What the task asks:
The line containing "This screenshot has width=1239, height=661." marks the start, and the last line of the records below marks the end. Print that run exactly and nothing else.

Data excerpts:

================================

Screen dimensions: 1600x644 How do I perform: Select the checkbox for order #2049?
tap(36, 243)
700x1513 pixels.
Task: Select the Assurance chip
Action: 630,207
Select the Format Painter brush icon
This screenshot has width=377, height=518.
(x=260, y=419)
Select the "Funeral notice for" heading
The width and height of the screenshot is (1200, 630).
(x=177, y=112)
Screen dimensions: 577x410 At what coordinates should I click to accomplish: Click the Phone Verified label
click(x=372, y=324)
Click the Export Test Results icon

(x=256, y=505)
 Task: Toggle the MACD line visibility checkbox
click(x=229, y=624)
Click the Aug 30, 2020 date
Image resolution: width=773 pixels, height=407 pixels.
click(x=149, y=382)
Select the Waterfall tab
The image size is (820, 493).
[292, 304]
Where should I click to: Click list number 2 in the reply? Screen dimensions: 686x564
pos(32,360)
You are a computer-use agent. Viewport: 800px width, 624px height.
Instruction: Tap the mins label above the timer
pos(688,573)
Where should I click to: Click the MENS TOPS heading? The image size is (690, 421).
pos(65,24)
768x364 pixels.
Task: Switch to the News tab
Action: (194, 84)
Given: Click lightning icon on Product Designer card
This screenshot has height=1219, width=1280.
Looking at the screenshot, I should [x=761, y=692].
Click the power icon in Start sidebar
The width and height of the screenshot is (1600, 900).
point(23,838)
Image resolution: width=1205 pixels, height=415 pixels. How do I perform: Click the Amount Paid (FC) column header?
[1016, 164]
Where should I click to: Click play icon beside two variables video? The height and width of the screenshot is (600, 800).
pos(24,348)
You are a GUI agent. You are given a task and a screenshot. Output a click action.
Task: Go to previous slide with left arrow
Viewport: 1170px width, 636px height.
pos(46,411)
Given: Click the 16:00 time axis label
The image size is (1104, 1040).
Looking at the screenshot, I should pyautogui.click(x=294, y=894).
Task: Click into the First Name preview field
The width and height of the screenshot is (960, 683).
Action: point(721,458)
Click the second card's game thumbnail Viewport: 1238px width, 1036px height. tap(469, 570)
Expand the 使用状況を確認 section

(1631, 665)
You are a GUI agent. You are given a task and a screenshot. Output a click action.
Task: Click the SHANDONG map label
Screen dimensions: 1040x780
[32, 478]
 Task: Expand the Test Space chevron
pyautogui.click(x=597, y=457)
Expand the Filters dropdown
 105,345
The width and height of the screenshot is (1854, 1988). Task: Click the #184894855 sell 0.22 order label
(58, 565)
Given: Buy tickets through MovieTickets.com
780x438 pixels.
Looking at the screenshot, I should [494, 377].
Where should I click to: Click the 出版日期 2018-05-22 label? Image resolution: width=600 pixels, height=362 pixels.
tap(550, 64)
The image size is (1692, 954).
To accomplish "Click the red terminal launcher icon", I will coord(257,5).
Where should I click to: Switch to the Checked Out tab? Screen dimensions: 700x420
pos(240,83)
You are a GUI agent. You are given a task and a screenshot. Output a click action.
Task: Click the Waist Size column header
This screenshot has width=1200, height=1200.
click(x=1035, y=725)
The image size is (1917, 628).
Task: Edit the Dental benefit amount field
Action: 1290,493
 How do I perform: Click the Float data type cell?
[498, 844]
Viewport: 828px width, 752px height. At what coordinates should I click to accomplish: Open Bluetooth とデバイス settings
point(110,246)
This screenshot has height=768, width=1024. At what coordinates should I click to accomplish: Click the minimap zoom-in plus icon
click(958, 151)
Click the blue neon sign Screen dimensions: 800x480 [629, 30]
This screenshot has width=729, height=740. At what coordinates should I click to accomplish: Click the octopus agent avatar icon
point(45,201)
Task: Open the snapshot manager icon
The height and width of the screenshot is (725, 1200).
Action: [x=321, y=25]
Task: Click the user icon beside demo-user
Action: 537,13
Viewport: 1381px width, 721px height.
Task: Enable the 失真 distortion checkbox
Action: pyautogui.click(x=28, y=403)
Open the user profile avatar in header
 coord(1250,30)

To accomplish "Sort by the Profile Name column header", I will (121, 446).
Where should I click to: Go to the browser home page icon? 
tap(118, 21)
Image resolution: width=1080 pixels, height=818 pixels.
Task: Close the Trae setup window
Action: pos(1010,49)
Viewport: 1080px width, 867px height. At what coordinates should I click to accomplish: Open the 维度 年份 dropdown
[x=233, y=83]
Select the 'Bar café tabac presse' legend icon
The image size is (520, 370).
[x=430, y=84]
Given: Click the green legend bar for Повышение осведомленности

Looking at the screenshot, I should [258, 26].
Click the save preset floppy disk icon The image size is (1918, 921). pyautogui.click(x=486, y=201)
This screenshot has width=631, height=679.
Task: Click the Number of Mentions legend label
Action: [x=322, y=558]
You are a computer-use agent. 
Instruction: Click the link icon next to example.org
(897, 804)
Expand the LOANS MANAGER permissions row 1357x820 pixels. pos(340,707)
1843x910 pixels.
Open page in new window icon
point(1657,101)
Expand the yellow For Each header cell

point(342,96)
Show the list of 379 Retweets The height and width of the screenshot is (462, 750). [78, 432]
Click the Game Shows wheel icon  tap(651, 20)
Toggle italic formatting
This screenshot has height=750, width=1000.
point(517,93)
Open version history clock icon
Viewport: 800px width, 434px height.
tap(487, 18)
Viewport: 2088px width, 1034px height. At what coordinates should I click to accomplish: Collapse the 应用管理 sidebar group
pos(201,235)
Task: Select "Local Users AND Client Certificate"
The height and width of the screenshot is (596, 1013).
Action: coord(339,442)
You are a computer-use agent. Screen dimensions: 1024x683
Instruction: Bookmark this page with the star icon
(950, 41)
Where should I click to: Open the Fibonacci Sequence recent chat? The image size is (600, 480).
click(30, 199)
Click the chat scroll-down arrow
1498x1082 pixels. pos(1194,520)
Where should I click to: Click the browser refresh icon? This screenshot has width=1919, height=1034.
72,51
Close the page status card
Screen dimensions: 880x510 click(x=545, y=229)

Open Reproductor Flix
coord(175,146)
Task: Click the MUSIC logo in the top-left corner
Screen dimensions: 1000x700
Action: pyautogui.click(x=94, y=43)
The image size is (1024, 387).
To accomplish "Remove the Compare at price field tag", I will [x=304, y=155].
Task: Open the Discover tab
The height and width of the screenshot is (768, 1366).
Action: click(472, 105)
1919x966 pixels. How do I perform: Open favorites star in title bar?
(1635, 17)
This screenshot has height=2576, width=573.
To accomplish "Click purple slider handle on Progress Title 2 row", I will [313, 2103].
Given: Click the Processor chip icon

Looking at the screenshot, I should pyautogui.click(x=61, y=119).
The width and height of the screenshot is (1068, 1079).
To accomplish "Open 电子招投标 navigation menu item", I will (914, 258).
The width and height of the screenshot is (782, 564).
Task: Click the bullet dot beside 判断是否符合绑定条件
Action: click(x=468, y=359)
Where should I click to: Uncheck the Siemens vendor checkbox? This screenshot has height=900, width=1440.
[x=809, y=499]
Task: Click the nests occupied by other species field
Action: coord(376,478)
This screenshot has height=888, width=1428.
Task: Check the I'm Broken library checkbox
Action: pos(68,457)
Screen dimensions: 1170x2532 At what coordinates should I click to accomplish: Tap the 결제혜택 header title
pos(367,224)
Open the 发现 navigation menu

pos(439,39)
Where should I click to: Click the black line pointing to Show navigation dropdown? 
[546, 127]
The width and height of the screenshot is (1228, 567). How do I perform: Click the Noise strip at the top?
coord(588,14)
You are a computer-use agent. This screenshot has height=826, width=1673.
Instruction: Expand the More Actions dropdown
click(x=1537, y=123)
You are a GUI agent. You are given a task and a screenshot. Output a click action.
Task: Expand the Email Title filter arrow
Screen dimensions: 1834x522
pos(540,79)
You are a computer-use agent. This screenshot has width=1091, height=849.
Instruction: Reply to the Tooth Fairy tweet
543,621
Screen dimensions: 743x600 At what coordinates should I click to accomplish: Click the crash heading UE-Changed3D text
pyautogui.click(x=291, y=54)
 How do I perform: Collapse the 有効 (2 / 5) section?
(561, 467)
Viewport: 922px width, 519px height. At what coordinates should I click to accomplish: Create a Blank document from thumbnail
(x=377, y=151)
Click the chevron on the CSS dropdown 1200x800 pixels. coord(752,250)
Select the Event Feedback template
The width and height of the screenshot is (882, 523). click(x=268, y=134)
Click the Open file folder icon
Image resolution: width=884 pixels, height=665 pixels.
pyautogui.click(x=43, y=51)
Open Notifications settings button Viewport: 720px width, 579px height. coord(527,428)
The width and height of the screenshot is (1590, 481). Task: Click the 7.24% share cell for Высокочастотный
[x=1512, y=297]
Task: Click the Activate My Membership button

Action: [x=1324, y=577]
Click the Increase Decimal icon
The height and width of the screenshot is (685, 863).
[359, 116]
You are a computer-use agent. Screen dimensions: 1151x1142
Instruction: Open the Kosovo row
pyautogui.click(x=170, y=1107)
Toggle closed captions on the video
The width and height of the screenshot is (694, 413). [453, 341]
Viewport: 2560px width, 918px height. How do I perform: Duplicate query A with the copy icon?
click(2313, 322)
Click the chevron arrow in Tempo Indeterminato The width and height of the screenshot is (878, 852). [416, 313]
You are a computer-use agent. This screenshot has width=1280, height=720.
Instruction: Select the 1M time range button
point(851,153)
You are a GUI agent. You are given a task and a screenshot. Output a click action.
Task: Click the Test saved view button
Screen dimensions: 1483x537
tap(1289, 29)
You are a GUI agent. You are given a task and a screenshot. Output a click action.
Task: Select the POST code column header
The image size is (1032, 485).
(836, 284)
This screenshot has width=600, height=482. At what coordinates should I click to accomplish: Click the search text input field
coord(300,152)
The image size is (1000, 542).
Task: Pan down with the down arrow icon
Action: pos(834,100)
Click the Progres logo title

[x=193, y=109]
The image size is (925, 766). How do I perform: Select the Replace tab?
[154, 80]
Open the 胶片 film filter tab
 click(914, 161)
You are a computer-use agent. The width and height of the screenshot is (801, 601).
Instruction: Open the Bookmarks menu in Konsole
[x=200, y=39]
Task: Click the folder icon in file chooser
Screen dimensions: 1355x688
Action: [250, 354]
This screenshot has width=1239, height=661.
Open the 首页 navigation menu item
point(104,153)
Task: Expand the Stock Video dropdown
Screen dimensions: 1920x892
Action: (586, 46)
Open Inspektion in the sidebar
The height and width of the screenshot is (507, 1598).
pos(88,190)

================================

Response box:
This screenshot has width=1239, height=661.
Open the 首页 navigation menu item
point(104,153)
Task: Expand the Stock Video dropdown
Screen dimensions: 1920x892
Action: (586, 46)
Open Inspektion in the sidebar
The height and width of the screenshot is (507, 1598).
pos(88,190)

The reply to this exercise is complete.